Skinny Call Control Protocol
- See also Signalling Connection Control Part
The Skinny Client Control Protocol (SCCP, or short Skinny) is a proprietary network terminal control protocol originally developed by Selsius Systems.
The SCCP technology is now owned and defined by Cisco Systems. SCCP is a lightweight protocol for session signaling with Cisco Unified Communications Manager (formerly called CallManager). SCCP is used to communicate between IP devices and Cisco Unified Communications Manager.  Examples of SCCP clients include the Cisco 7900 series of IP phones, Cisco IP Communicator softphone and the 802.11b wireless Wireless IP Phone 7920, along with Cisco Unity voicemail server.

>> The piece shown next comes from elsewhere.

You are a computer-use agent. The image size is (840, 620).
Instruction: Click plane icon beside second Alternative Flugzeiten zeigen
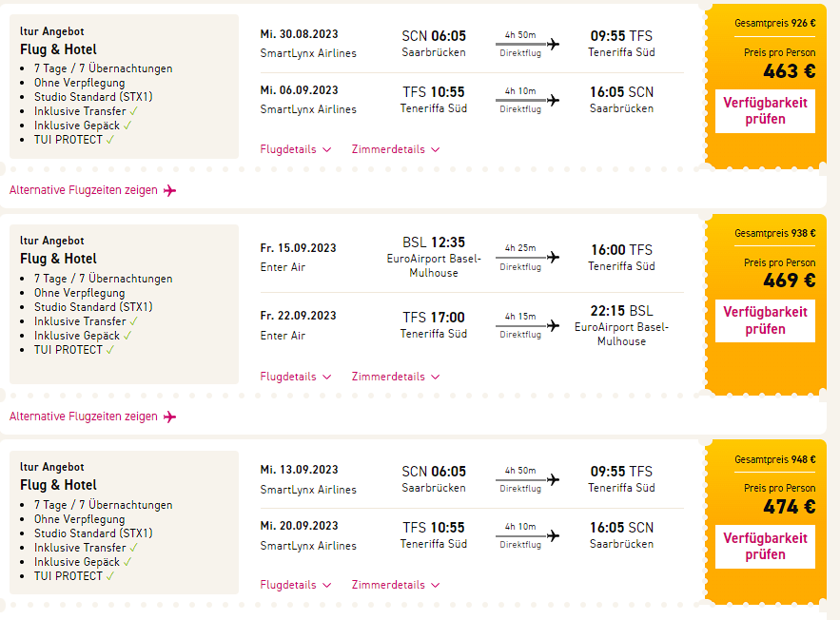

CallManager acts as a signaling proxy for call events initiated over other common protocols such as H.323, Session Initiation Protocol (SIP), ISDN and/or MGCP.
A SCCP client uses TCP/IP to communicate with one or more Call Manager applications in a cluster. It uses the Real-time Transport Protocol (RTP) over UDP-transport for the bearer traffic (real-time audio stream) with other Skinny clients or an H.323 terminal. SCCP is a stimulus-based protocol and is designed as a communications protocol for hardware endpoints and other embedded systems, with significant CPU and memory constraints.
Some Cisco Analog gateways, such as the VG248 gateway, register and communicate with Cisco Unified Communications Manager using SCCP.
Cisco acquired SCCP technology when it acquired Selsius Corporation in 1998. For this reason the protocol is also referred to in Cisco documentation as the Selsius Skinny Station Protocol. Another remnant of the origin of the Cisco IP phones is the default device name format for registered Cisco phones with CallManager. It is SEP, as in Selsius Ethernet Phone, followed by the MAC address. Cisco also has marketed a Skinny-based softphone called Cisco IP Communicator.
Other companies like Symbol Technologies, SocketIP, and Digium have implemented this protocol in VoIP Terminals (phones), Media Gateway Controllers, and Softswitches. An open source implementation is available in the Asterisk and FreeSWITCH systems. IPBlue markets a software phone (soft phone) which uses SCCP for signaling and emulates a Cisco 7960 hardware phone. The Cisco Unified Application Environment, the product acquired by Cisco when they purchased Metreos supports using SCCP to emulate Cisco 7960 hardware phones allowing applications to access all Cisco line-side features.